• Stated task A: Echo the part of the director-liability passage that begins at "According to s.122(3)" and ends at "indemnification and insurance.".
• Stated task B: Using the director-liability passage, explain in one to three sentences why directors who breach their duty of care or duty of loyalty are held liable for the resulting damages.
• Stated task C: List every way that the director-liability passage names by which directors may be able to avoid personally paying for damages incurred in litigation.
--- start Provided passage ---
According to s.122(3) of the CBCA, no provision in a contract, the articles, the by-laws or a resolution relieves a director or officer from the duty to act in accordance with this Act or the regulations or relieves them from liability for a breach. Meaning, directors in breaching their duty of care or duty of loyalty are held liable for the damages incurred because of their actions. However, there are certain ways that directors may be able to avoid personally paying for the damages incurred in litigation. We have already alluded to defences that directors may employ during litigation, including the good faith defence and due diligence defence. The two other ways are through corporate indemnification and insurance. 

Section s.124(1) outlines that a corporation may indemnify or pay back the expenses that the director incurred when acting at the corporation’s request and if the individual acted honestly and with a view to the best interests of the corporation. In criminal or administrative actions, the director must have had reasonable grounds for believing that their conduct was lawful to receive indemnification. Further, the director has a right to indemnification from the corporation if they are held by the court to have not committed any fault or omitted to do anything they ought to have done, and likewise acted honestly and with a view to the best interests of the corporation.
--- end Provided passage ---
--- start Excerpted data ---
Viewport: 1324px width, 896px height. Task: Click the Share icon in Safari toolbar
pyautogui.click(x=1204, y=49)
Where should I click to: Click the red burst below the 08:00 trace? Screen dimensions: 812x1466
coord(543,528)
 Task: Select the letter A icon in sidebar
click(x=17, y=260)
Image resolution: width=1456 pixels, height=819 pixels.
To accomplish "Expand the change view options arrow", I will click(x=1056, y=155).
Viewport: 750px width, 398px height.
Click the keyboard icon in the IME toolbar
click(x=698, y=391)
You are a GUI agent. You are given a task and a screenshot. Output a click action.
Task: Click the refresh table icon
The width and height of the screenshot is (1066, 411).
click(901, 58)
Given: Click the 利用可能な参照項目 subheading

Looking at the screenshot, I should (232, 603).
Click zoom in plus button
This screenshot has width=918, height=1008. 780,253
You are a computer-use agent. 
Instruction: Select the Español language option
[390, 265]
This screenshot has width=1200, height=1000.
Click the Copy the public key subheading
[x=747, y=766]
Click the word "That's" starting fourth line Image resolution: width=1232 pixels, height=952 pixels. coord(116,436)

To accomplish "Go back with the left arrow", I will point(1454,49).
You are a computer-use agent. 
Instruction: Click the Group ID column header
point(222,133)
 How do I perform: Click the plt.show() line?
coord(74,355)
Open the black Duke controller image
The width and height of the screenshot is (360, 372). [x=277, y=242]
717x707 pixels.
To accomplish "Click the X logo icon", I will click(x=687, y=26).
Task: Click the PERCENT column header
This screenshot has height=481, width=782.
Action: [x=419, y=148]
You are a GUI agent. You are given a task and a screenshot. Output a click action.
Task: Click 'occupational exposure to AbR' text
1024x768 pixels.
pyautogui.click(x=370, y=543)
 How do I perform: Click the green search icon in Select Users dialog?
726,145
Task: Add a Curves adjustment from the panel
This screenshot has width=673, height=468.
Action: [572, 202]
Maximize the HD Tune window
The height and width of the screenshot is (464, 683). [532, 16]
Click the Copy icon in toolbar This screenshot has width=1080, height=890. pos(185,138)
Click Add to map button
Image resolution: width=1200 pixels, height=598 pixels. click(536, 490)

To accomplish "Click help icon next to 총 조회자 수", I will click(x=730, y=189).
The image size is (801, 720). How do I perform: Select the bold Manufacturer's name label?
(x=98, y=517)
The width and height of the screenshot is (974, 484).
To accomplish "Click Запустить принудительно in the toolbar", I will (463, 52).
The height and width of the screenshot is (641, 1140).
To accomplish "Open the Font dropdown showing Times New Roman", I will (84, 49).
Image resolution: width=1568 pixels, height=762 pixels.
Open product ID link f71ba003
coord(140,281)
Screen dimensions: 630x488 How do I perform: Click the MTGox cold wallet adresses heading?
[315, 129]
--- end Excerpted data ---
• Final result A:
According to s.122(3) of the CBCA, no provision in a contract, the articles, the by-laws or a resolution relieves a director or officer from the duty to act in accordance with this Act or the regulations or relieves them from liability for a breach. Meaning, directors in breaching their duty of care or duty of loyalty are held liable for the damages incurred because of their actions. However, there are certain ways that directors may be able to avoid personally paying for the damages incurred in litigation. We have already alluded to defences that directors may employ during litigation, including the good faith defence and due diligence defence. The two other ways are through corporate indemnification and insurance.

• Final result B: Under s.122(3) of the CBCA, no provision in a contract, the articles, the by-laws or a resolution relieves a director or officer from the duty to act in accordance with the Act or the regulations, or from liability for a breach. Because of this, directors who breach their duty of care or duty of loyalty are held liable for the damages caused by their actions.

• Final result C:
- Good faith defence
- Due diligence defence
- Corporate indemnification
- Insurance